Maurizio De Angelis

Illustrating the vast micro-landscape

From illustrating ‘organised chaos’ to creating VFX for film productions, Maurizio De Angelis takes us on a journey through his life and career.

At what age did you first realise you had a creative interest?

I have always been very much into drawing and colouring since I was in primary school.

When I was about 12 my interests took a more serious direction and by this time I had to decide which path to take. It was a no-brainer for me going to the Art School, which in Italy is called ‘Liceo Artistico’ and starts at 14 years old.

What drew you to the field of computer illustration?

My first experience in computer illustration is from the early 80s when my father bought a Spectrum computer. I was probably 7 years old. I used to spend my time copying strings of code in BASIC (a programming language) from print magazines that were issued once a week.

It was all about creating some very simple geometry animations changing shapes and colours overtime, but it was incredibly exciting as it was the future!

Where do you find inspiration to illustrate your ideas?

I find inspiration everywhere, from the myriad of forms present in nature to manmade structures and materials.

I am extremely fascinated by the scanning electron microscope (SEM) images that reveal an entire hidden universe, an incommensurably vast micro-landscape filled with unusual shapes and forms.

I also take inspiration from close-up images of animals, plants, fungi, underwater patterns present in corals, starfish, radiolarians and diatoms. I like to call this order in nature an “organised chaos” which is a contradiction in terms.

What ideas do you like to communicate?

After choosing a subject, my first objective as an artist is to make beautiful illustrations, rich in colours and highly appealing; the aesthetic aspect always comes first for me. For instance, in my collection there are many deadly cancer cells that are portrayed as colourful as cupcakes! Difficult to perceive them as ‘beautiful things’ I suppose?

The second most important aspect is that scientific and medical illustrations must be correct in terms of what they need to represent. I do a lot of research before making an illustration. It is very important for me as a professional artist.

[Entries excerpted from a collection]
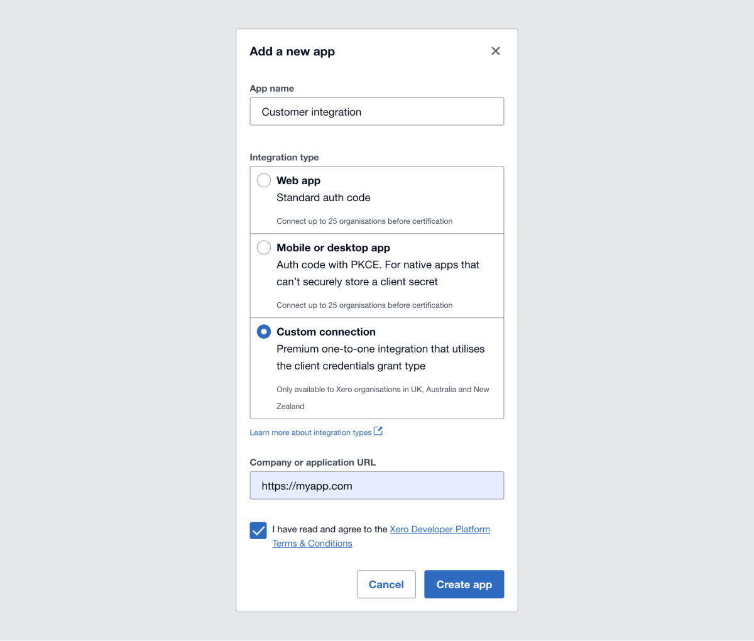Click the Integration type section label
Screen dimensions: 754x641
tap(284, 157)
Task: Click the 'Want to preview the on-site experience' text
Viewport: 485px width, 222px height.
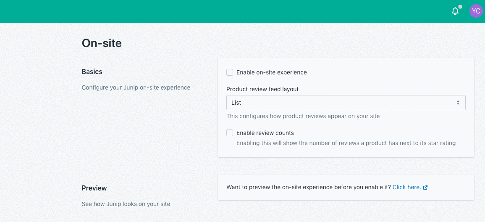Action: 308,187
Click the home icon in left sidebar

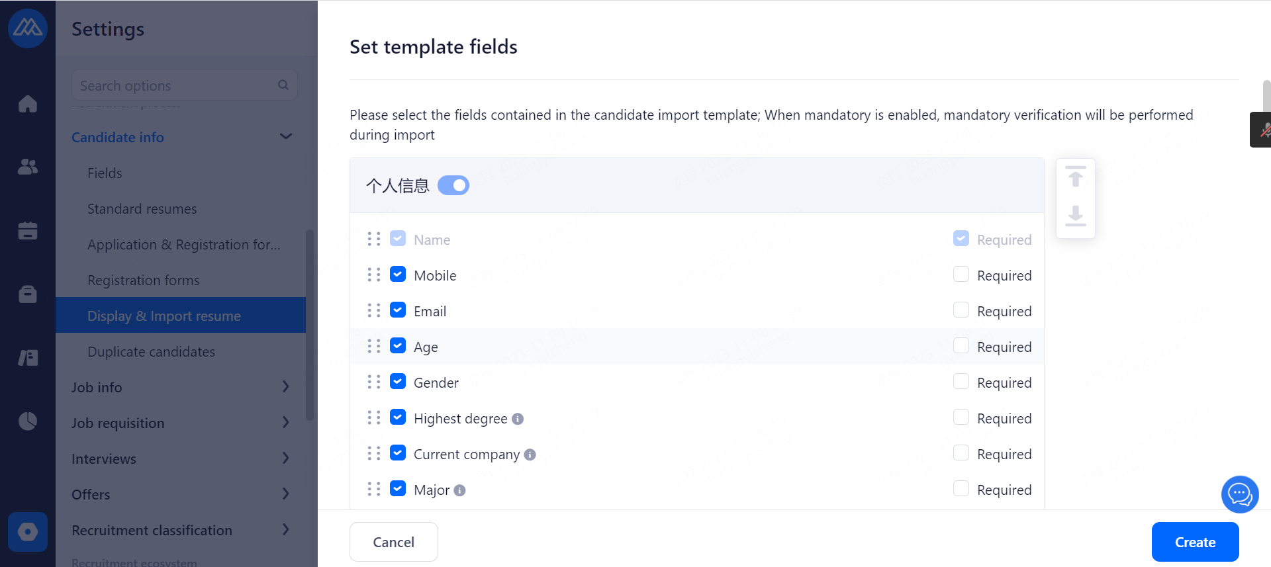[x=28, y=104]
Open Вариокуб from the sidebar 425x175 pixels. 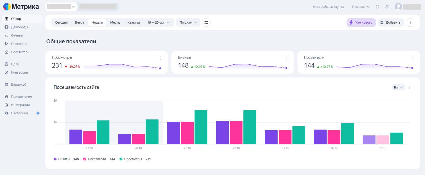coord(18,85)
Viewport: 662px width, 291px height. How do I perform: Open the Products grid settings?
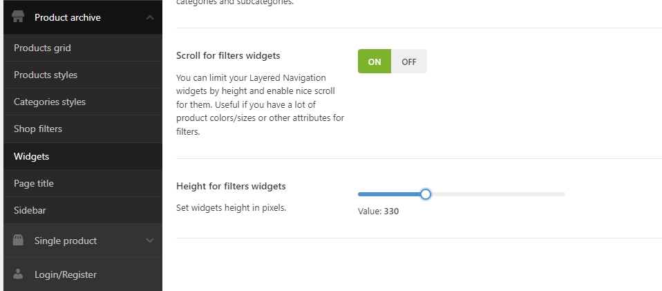(42, 48)
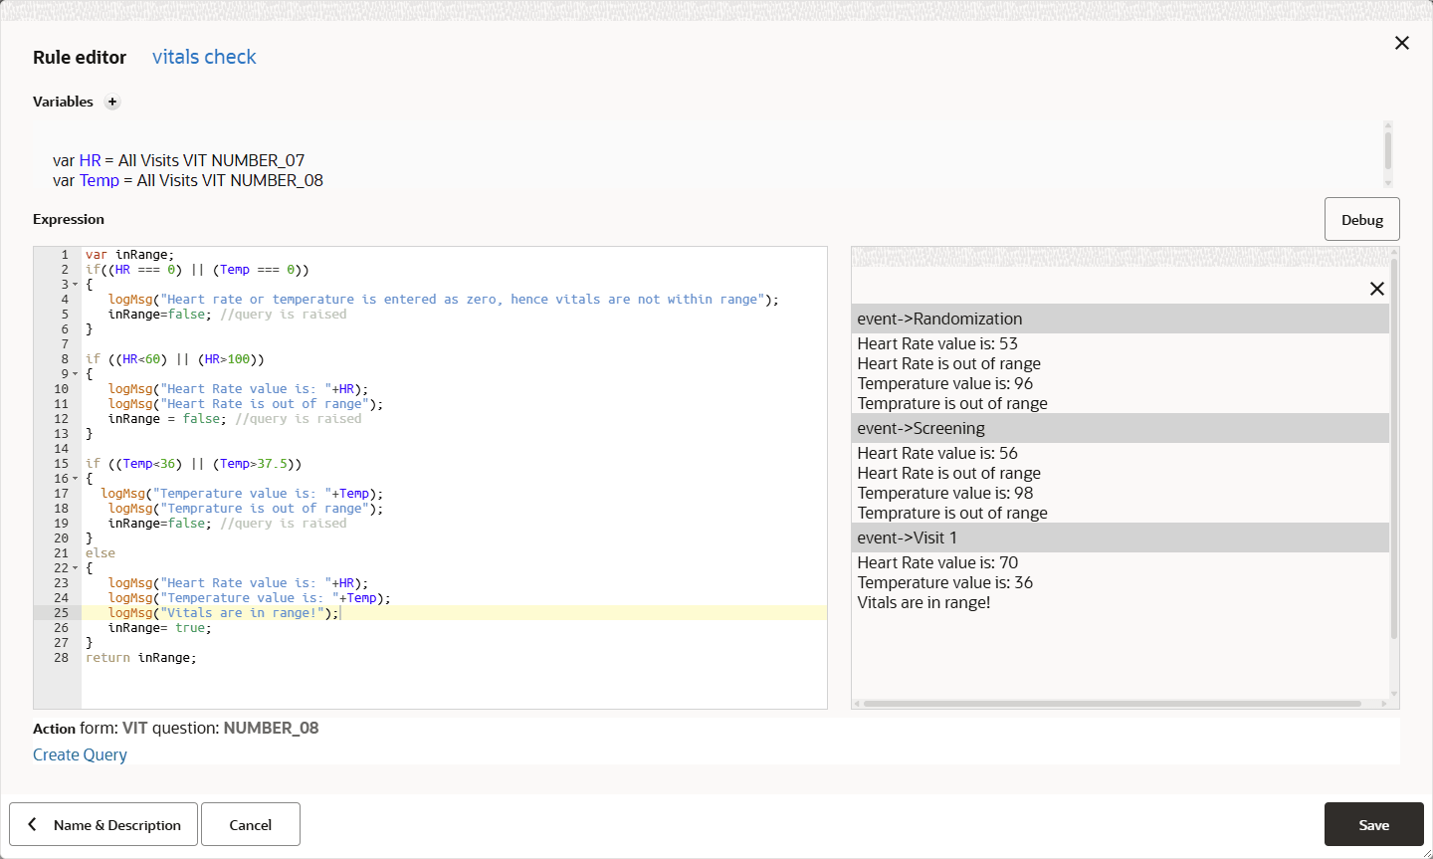Click the vitals check rule name
Viewport: 1433px width, 859px height.
tap(204, 57)
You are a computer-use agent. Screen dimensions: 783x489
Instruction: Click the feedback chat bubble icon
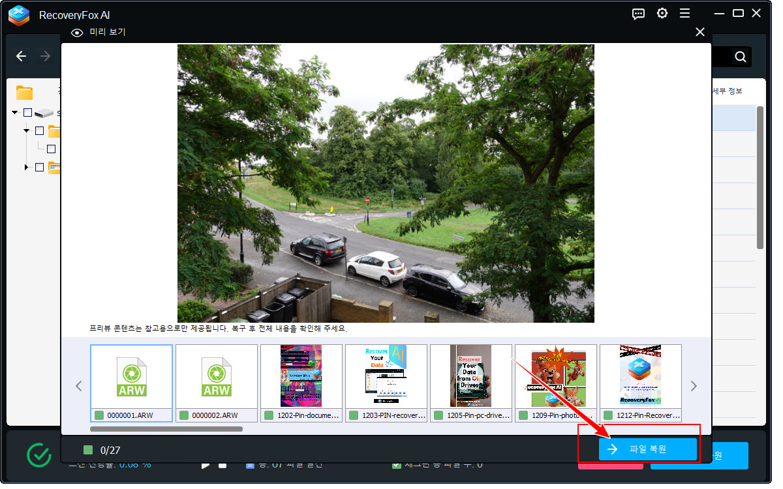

▶ **Work instructions**:
- 1) In the Maurizio De Angelis interview, what computer did his father buy in the early 80s?
- 2) Go on with the Maurizio De Angelis interview from where it stops.

▶ **Answer set**:
- 1) A Spectrum computer.

- 2)
What are you working on at the moment?

Apart from feeding my SPL collection on a regular basis and teaching online courses of Procreate through Skillshare and Udemy, I work as a 3D modeller for a major film visual effects and production company in London, called the Moving Picture Company.

Who are your artistic influences?

I was born and studied in Rome surrounded by some of the world’s most celebrated art and architecture. I studied Fine Art, specialising in traditional painting, at the Accademia delle Belle Arti. My artistic influences have always been the art from the past, which allowed me to build an aesthetic sense and an understanding of ‘beauty’.

However, there is a multitude of artists that are barely known or recognised by the public and these are the scientific and naturalistic illustrators who filled thousands of books from the Middle Age until the invention of photography. The work and level of skills of those artists are something that today it’s difficult to fully appreciate. I have much respect and admiration towards this category of artists.

When did you first realise your work was well received?

I say this in a most humble way, but I am fortunate enough to have been always appreciated since Art school and throughout my career as an artist, illustrator and 3D modeller. It gives me a sense of pride in a way as I really worked hard for my entire life, and still do.

How challenging and time consuming is the process of creating?

According to the complexity of the scene an illustration can be extremely challenging to make. However, the most difficult aspect for me is to be able to recreate an image that appears in my mind for a split second. Being able to translate this fleeting feeling into an image is really hard at times.

What do you consider your best/favourite image in your collection?

I particularly like this illustration, which represents the fight between T-cells and cancer cells. It’s at the same time a simple but powerful image.

It also has a personal meaning as I am myself a cancer survivor.

How do you see technological developments influencing the direction of your work in the future?

The majority of illustrations I created have been done using 3D software, so technology plays a huge role in my workflow.

The latest graphic video cards allow the management of millions of elements populating a scene, and everything can be controlled through commands.

Technology is moving forward continuously, so a scientific illustrator must follow along.

How do you see the image market for your work developing?

Being a scientific illustrator can be particularly challenging at times, especially if someone lives – like myself – in one of the most expensive cities in the world.

The reason for that is in part due to the abundance of images that live on the Internet which means they can be used by the media instead of commissoning custom made illustrations.

Having said that, I particularly focus on commercial images where scenes are more spectacular than traditional medical illustrations used for educational purposes.